In Carnage, the animation is quite ropey. I don't used Enhanced Animations, because that demo was put together very quickly. The animation is one of the weakest points of the demo, so don't use it as an example of what DBP is capable of. With Enhanced Animations, you can do much better, and that's what I'll be using for the full game.
As for the top down camera, that may change in the full version, but as indi game devs, we have to accept the fact we will never compete with the AAA games. We can't possibly produce their quality and quantity of media, and my feeling is that you have to find a niche if you want to stand out. Since there are countless gorgeous looking third person games, it'd be very hard to compete with them. By making Carnage more top down, I add to it's uniqueness and help it to stand out. I would never make an FPS game, for example, because it'll always be compared to AAA FPS titles, and never be successful. By pushing the top down vantage point, among other things, I can at least try and stand out a little more.

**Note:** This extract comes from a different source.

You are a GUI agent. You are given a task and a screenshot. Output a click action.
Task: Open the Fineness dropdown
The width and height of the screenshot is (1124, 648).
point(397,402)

With regard to the plug-ins you mentioned, I have used very few of them. My thoughts are plug-ins generally allow you to implement a technical concept very quickly and easily, but ultimately do it more slowly than you could do it yourself, because they have to do it in a generic way that works for every scenario. Either that, or they are limited in functionality and you find yourself having to code additional content anyway to achieve the result you need. I only buy/use plugins that offer me something I can't code myself.

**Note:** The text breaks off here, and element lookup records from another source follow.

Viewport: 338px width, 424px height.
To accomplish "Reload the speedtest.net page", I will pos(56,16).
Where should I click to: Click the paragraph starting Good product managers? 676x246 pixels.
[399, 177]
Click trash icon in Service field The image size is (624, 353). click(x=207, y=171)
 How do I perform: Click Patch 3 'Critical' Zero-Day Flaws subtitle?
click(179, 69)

So the plug-ins I've used are:
EZ Rotate (Essential for complex 3D rotation calculations that are beyond my maths ability/patience)
Enhanced Animations (Essential for complex animation scenarios and blending, and I couldn't write this plug-in better myself, so why try?)
Sparky's Collision DLL (This is an old freebie, and still widely used, for simple but fast collision which is way better than the built in DBP collision commands, and another area of maths I'm not great at)
As for Dark Physics, I've used that a few times, but never rigorously. I made some quite cool things with it. I started making a hover racing game years ago when it was release. I remember that being quite easy to make, as I just used a series of rolling cylinders. The cars was more driving than hovering, but it was quite fun to control ...
I also used it in a zombie game I don't have a video of, for hinged doors and general sliding collision and character controllers. It worked well, and the doors could be kicked off their hinges. But I remember I wasn't able to get Rag Dolls to work correctly back then (joint limitations didn't work properly). I personally would require that from any physics engine I used now. I will probably look at other physics engine when I start on the full version of Carnage in DGDK.
Woah ... this is a mammoth reply. But anyway, yes, you could make an FPS game without using any of those plug-ins. It's all down to your own abilities as a coder, and specifically with the complex algorithms and maths involved in things like AI, collision and physics.
Hope my massive rant helps somewhat!